PostPosted: Tue Sep 15, 2009 9:28 am
by hobbyist789
I know all about cable capacitance and such, but here's something nobody's really mentioned: If you have a buffered pedal on your board (Boss, Ibanez, etc.), shouldn't the output buffer negate the need for any premium low-capacitance cables after that? I mean, theoretically, even a mediocre 50-foot cable from pedalboard to amp should be fine, right?

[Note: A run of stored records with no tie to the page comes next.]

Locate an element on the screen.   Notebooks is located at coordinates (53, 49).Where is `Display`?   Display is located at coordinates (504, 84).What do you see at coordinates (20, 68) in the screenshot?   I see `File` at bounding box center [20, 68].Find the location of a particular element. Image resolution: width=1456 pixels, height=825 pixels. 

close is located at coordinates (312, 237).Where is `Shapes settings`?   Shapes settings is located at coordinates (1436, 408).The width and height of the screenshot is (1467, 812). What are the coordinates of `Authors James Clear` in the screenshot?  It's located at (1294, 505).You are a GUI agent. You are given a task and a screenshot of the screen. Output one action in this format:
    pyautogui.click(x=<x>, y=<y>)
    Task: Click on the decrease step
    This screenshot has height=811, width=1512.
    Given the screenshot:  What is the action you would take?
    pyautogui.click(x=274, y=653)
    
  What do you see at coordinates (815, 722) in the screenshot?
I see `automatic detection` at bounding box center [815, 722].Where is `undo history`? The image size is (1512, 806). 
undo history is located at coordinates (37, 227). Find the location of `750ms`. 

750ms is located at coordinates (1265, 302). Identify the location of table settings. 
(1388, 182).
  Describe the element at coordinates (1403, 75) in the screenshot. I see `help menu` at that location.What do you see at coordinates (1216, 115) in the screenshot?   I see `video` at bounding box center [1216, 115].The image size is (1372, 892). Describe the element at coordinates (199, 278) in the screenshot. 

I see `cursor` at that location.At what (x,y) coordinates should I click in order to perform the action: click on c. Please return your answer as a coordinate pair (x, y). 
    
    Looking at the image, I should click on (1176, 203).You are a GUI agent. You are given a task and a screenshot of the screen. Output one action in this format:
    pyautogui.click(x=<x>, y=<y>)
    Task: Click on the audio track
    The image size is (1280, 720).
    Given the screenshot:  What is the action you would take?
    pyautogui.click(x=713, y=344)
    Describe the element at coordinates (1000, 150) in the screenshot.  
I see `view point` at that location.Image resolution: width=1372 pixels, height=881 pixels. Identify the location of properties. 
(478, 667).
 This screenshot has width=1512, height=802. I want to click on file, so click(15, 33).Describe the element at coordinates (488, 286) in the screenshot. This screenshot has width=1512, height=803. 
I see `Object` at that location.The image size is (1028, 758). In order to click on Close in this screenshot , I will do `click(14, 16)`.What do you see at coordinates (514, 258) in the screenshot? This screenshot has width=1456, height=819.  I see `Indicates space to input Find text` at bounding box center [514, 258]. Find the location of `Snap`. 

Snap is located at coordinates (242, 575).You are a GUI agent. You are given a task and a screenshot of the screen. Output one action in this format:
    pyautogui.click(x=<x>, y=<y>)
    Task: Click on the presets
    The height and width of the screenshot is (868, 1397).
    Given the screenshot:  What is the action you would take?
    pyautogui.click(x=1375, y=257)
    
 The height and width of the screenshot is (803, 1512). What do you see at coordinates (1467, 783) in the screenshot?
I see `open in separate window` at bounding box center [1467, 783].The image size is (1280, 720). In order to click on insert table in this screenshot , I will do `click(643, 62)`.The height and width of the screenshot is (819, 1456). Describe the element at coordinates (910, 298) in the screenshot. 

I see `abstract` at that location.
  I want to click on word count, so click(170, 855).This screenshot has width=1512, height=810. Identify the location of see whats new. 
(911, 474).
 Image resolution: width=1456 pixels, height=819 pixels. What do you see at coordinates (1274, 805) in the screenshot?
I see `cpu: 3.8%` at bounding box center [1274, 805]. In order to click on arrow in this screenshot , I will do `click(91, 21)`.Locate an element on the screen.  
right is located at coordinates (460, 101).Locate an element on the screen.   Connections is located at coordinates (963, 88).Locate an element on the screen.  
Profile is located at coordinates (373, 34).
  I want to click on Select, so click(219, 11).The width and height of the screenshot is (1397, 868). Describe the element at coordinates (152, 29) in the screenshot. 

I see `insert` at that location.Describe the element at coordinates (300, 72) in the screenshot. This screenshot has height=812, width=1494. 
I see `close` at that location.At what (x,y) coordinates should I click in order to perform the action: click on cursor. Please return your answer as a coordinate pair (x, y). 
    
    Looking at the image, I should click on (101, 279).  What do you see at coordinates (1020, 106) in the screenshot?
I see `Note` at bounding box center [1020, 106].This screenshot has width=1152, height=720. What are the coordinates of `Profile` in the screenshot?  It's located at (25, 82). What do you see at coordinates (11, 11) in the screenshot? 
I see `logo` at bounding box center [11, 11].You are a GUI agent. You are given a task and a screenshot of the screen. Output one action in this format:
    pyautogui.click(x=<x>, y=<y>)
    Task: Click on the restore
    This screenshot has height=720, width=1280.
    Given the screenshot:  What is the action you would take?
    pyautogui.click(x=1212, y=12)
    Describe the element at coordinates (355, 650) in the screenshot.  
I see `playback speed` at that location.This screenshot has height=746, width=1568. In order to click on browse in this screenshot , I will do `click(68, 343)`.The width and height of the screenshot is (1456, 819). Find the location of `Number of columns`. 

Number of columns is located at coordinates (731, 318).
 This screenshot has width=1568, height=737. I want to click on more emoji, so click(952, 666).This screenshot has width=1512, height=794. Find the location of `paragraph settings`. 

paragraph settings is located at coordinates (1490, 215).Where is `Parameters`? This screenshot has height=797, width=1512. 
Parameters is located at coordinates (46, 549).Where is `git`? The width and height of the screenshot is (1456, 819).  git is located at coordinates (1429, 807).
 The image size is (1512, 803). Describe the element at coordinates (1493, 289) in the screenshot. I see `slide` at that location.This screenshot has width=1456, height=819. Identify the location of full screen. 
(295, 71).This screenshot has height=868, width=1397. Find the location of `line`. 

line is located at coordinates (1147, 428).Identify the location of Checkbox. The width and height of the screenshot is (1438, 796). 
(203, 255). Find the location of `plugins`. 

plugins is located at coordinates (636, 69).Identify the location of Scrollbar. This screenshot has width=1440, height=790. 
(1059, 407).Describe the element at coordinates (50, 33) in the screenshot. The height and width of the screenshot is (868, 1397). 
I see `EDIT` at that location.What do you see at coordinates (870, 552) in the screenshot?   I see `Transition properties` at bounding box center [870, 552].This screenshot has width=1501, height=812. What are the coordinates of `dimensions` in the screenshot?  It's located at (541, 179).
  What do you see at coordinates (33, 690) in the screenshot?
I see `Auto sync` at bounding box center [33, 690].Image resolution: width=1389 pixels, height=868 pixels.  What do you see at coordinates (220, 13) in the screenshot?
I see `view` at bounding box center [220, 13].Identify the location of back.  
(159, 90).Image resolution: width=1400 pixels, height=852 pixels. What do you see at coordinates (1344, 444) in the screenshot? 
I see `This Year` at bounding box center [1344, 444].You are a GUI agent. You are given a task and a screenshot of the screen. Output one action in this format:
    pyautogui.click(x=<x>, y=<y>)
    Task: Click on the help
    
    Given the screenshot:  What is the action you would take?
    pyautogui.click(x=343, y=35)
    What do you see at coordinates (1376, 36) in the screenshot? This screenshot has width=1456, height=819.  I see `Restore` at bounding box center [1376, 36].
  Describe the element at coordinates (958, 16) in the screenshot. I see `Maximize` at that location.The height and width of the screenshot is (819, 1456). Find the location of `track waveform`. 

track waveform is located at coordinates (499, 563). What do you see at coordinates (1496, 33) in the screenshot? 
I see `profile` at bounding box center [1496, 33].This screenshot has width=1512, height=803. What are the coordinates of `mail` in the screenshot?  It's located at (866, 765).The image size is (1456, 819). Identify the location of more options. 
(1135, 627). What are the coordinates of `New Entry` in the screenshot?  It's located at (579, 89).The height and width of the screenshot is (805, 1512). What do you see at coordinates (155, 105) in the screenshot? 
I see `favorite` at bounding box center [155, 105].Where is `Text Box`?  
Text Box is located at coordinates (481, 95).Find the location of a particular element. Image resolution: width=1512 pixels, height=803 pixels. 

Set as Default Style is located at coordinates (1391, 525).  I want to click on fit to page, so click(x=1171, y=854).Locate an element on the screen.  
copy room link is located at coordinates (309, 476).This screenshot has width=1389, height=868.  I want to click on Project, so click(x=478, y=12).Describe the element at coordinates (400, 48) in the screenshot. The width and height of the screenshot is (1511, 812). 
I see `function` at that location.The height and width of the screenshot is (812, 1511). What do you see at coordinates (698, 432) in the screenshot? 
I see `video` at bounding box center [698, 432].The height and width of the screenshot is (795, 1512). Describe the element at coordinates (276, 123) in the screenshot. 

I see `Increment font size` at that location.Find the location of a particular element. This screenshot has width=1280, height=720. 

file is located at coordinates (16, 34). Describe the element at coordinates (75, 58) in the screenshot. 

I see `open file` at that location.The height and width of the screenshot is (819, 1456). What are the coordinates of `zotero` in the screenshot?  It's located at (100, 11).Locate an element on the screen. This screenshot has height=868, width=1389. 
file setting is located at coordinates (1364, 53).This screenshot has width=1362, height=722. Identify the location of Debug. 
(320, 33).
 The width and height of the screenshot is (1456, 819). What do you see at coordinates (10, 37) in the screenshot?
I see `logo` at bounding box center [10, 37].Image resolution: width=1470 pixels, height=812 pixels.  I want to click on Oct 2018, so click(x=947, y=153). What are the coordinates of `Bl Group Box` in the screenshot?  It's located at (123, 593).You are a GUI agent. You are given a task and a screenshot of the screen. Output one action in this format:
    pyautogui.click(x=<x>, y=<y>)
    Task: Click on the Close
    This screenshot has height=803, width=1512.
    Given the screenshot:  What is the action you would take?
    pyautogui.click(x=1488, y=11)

It's really hard not to buy into the premium-guitar-cable/snake-oil hype these days. I keep telling myself that all I need is my trusty ol' 10-foot Spectraflex, a B-Buff or Boss tuner up front (very first pedal, after any old-school fuzzes or whatever) and the rest is gravy. [structural integrity aside, ie. soldered vs. george L's] Is there any reason this isn't sound logic?

Re: Cables & tone: not an issue after buffers?

PostPosted: Wed Sep 16, 2009 1:34 am
by David Barber
I would say it mitigates the tone degrading brought on by poor quality cables, but a high quality cable can still make a difference. The recording guys will argue cables to they are blue in the face, and they live in a low imp balanced world. The hi fi world is prototype of cable madness, yet they are running fairly low imp too (cept tube gear)...so it persists. I really want the whole cable madness to be hype, yet I still hear differences even with a good buffer in place, although they are less overt than running 30' of cheap shielded cable without a buffer.